▶ _WHAT THE TASK REQUIRES_: Within the lines below, the span from the line with "Given: Click the reply speech bubble icon" to the line with "Task: Click the 'pcp. (mm)' axis label", both ends included, is to be reproduced exactly, with pictures omitted.

▶ _DATA EXTRACT_:
__________________________________________________

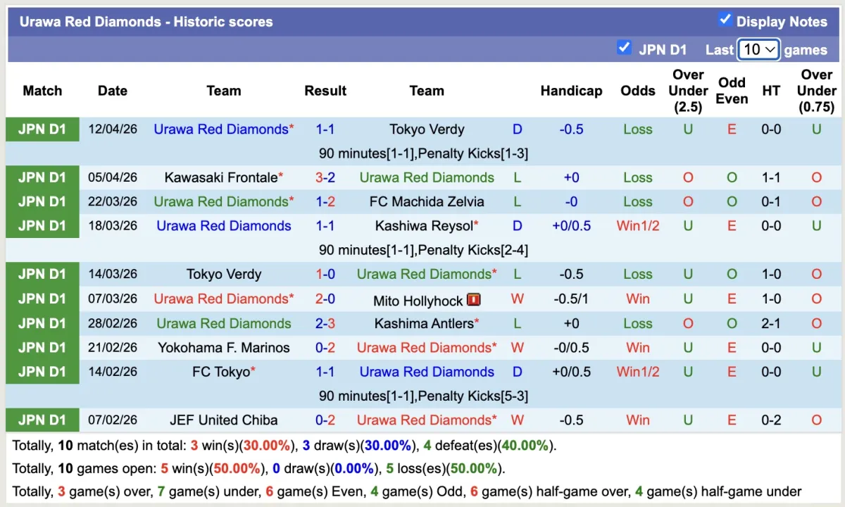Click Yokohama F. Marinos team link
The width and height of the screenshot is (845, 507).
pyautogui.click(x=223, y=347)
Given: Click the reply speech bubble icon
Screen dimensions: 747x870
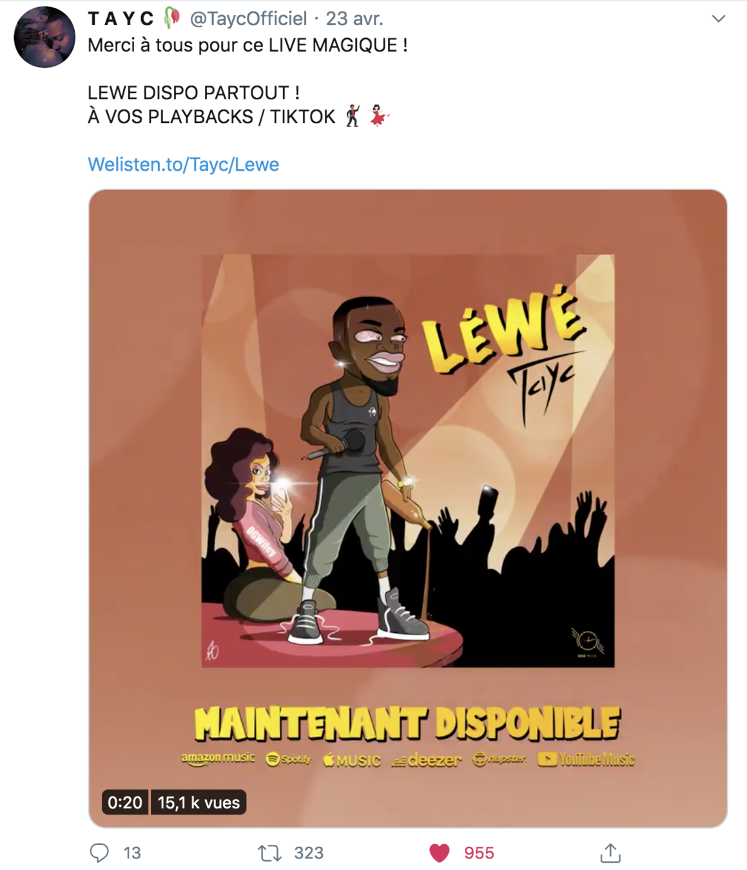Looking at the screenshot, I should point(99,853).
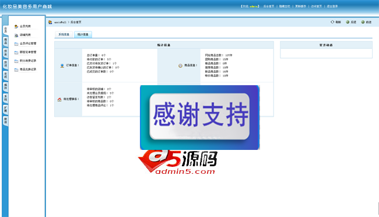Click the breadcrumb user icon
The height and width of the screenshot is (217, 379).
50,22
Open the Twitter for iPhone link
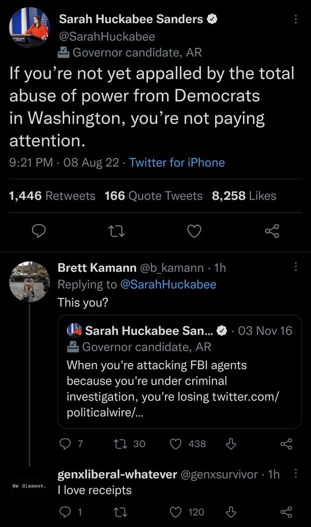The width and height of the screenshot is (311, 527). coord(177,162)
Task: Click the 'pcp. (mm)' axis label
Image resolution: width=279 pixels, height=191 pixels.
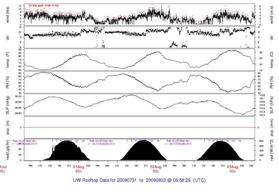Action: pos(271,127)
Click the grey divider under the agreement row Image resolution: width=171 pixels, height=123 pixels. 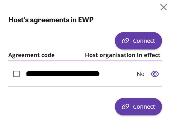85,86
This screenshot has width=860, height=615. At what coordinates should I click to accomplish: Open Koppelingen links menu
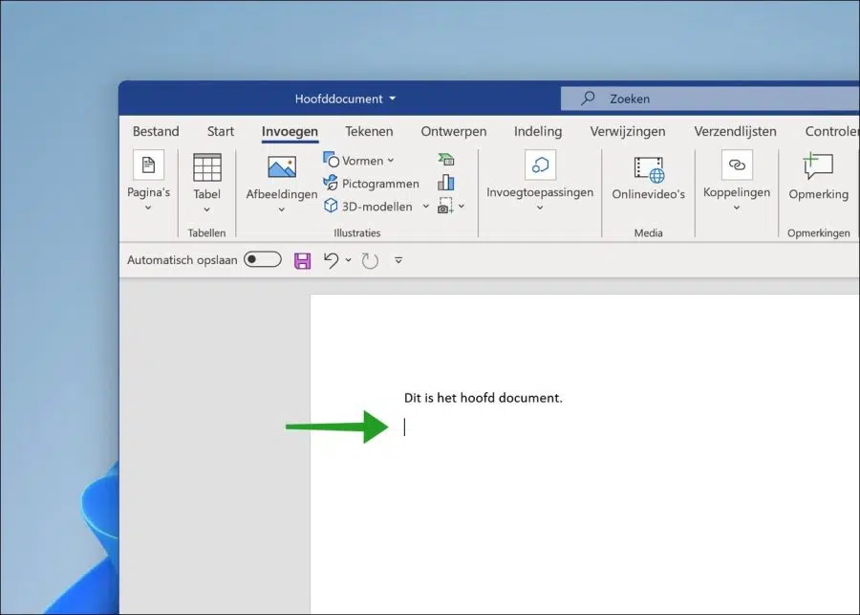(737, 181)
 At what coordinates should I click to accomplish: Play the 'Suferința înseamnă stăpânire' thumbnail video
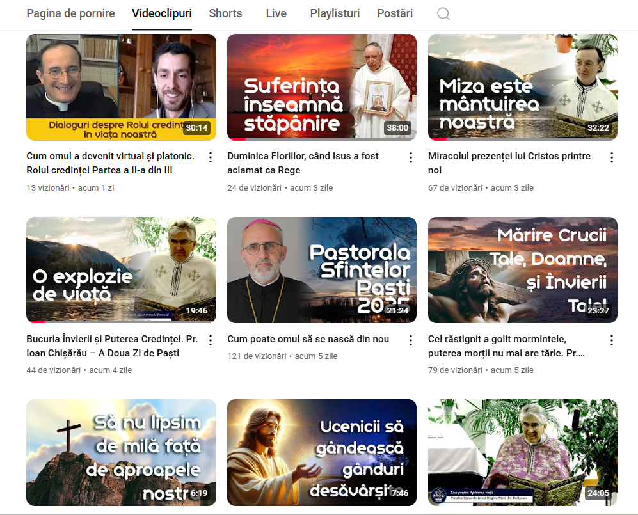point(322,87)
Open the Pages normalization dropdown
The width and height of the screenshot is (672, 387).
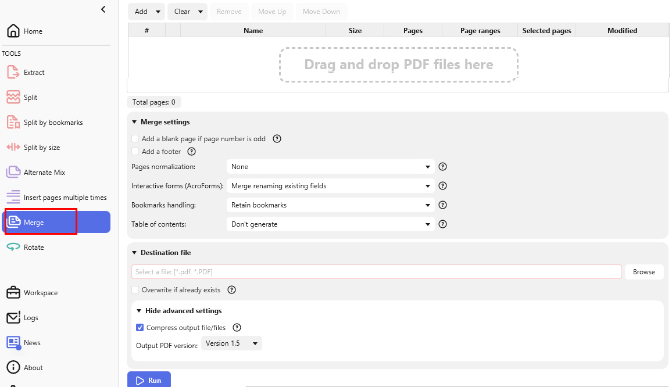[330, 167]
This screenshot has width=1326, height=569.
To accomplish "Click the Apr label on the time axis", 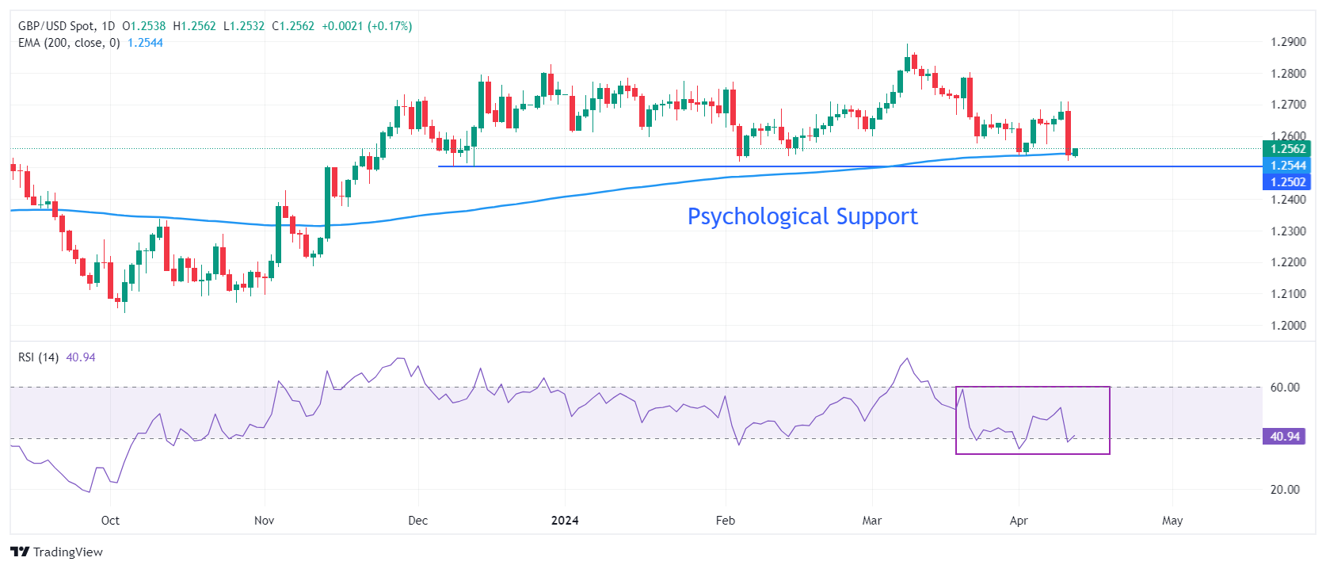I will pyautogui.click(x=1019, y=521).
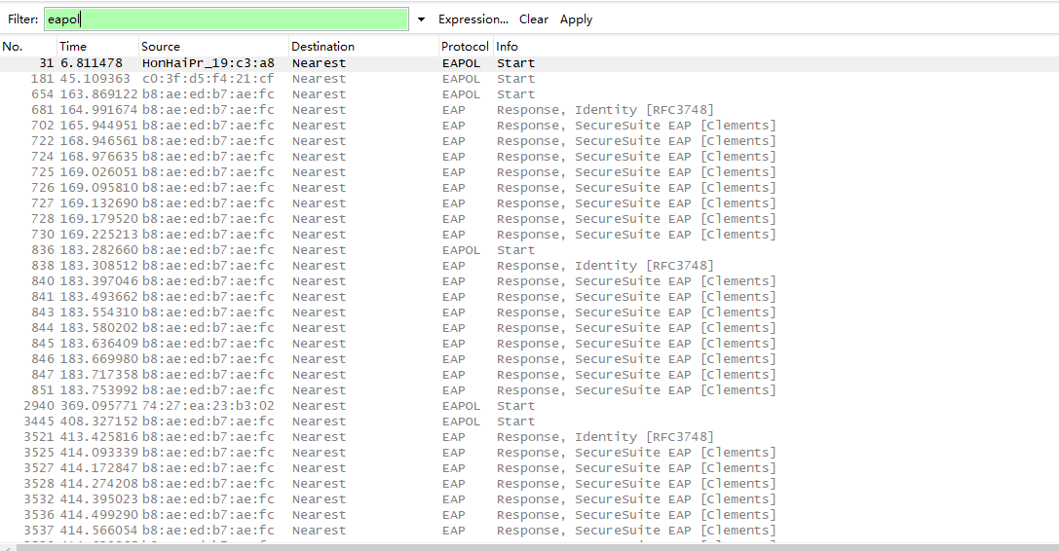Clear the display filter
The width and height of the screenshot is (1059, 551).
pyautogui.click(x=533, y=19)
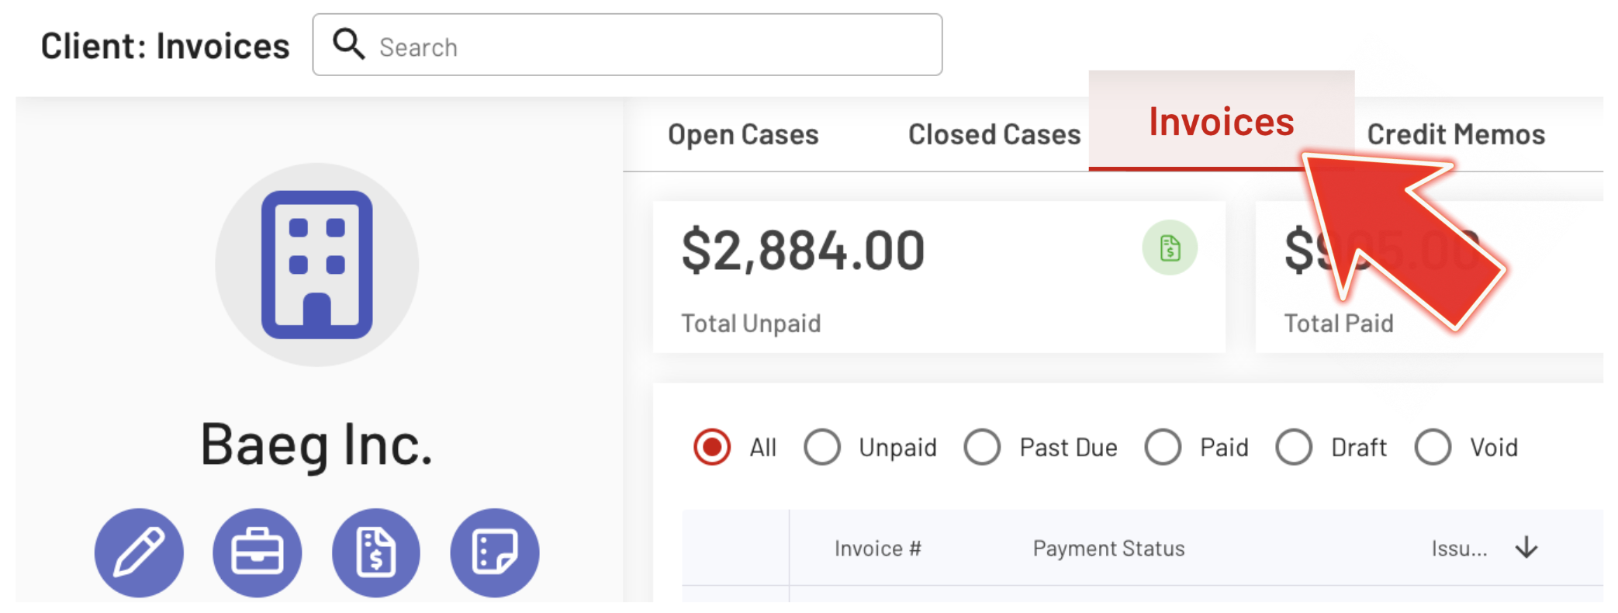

__________________________________________________

▶ _RESPONSE_:
Given: Click the reply speech bubble icon
Screen dimensions: 747x870
Looking at the screenshot, I should point(99,853).
Click the breadcrumb user icon
The height and width of the screenshot is (217, 379).
50,22
Open the Twitter for iPhone link
The width and height of the screenshot is (311, 527). coord(177,162)
Task: Click the 'pcp. (mm)' axis label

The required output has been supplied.